Mais, dans tous les cas, il transparaît de l’ensemble des cas de figure précédemment décrits qu’une entreprise législative systématique, sous des majorités législatives d’ailleurs différentes, est mise en œuvre depuis la promulgation de la loi « Grenelle II ». À ce propos, la loi ALUR n’a fait que renforcer cette dynamique dans le sens de l’établissement définitif du caractère intercommunal des plans locaux d’urbanisme, échelon pertinent pour la mise en œuvre de hauts objectifs de développement durable porté par l’État pour l’ensemble des territoires. Les secousses juridiques n’en seront pas moins grandes pour certains territoires dans un moyen terme… qui ne disposaient pas encore de PLU au niveau des communes, et où la construction intercommunale n’est due qu’aux obligations du législateur de mailler le territoire d’intercommunalités avec un niveau critique de compétences dont relèvent celles en matière de documents d’urbanisme.

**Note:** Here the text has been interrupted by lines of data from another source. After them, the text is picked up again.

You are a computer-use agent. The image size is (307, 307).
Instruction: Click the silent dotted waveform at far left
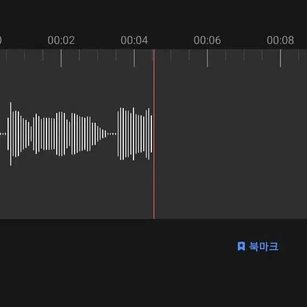(3, 134)
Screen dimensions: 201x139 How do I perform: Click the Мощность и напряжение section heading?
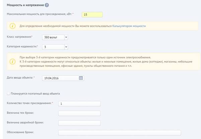point(25,5)
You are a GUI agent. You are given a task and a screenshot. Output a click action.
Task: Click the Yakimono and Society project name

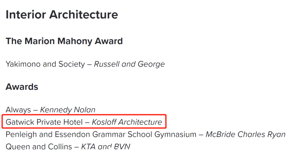(45, 64)
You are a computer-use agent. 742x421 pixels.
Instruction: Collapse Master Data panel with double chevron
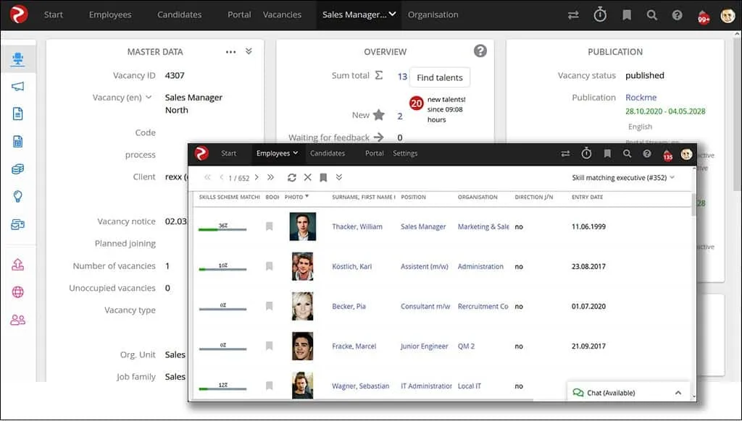249,51
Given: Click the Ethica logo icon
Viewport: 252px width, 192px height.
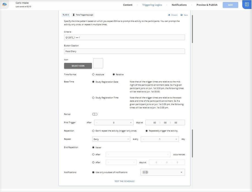Looking at the screenshot, I should [4, 4].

Un « Grenelle » pour déconstruire et reconstruire à toute « ALUR » un nouvel urbanisme réglementaire, plus vraiment décentralisé, réformé (au sens de la « réforme territoriale ») assurément.

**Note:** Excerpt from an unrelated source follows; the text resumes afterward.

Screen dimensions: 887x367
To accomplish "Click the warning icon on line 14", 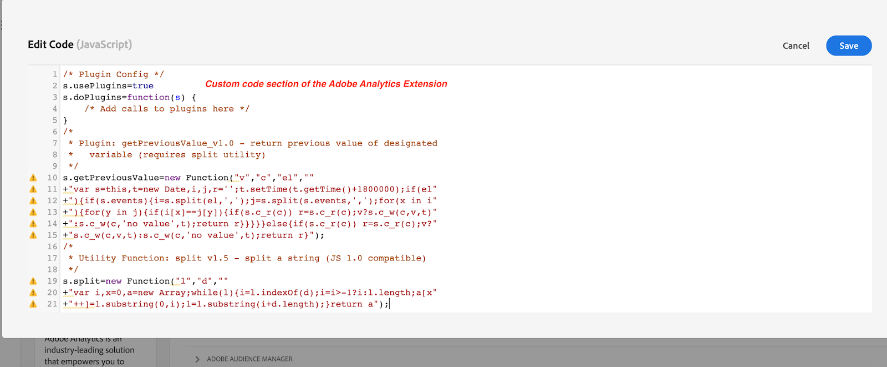I will click(33, 224).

Chronique en droit des Collectivités Territoriales

 sous la direction de M. Pascal TOUHARI
Directeur de l’administration générale, Ville de Montreuil
Chargé d’enseignements à l’Université-Paris-Est-Créteil et Sciences-Po Toulouse

Vous pouvez citer cet article comme suit :
Journal du Droit Administratif (JDA), 2016, Chronique Collectivités Territoriales – n°02, Art. 95.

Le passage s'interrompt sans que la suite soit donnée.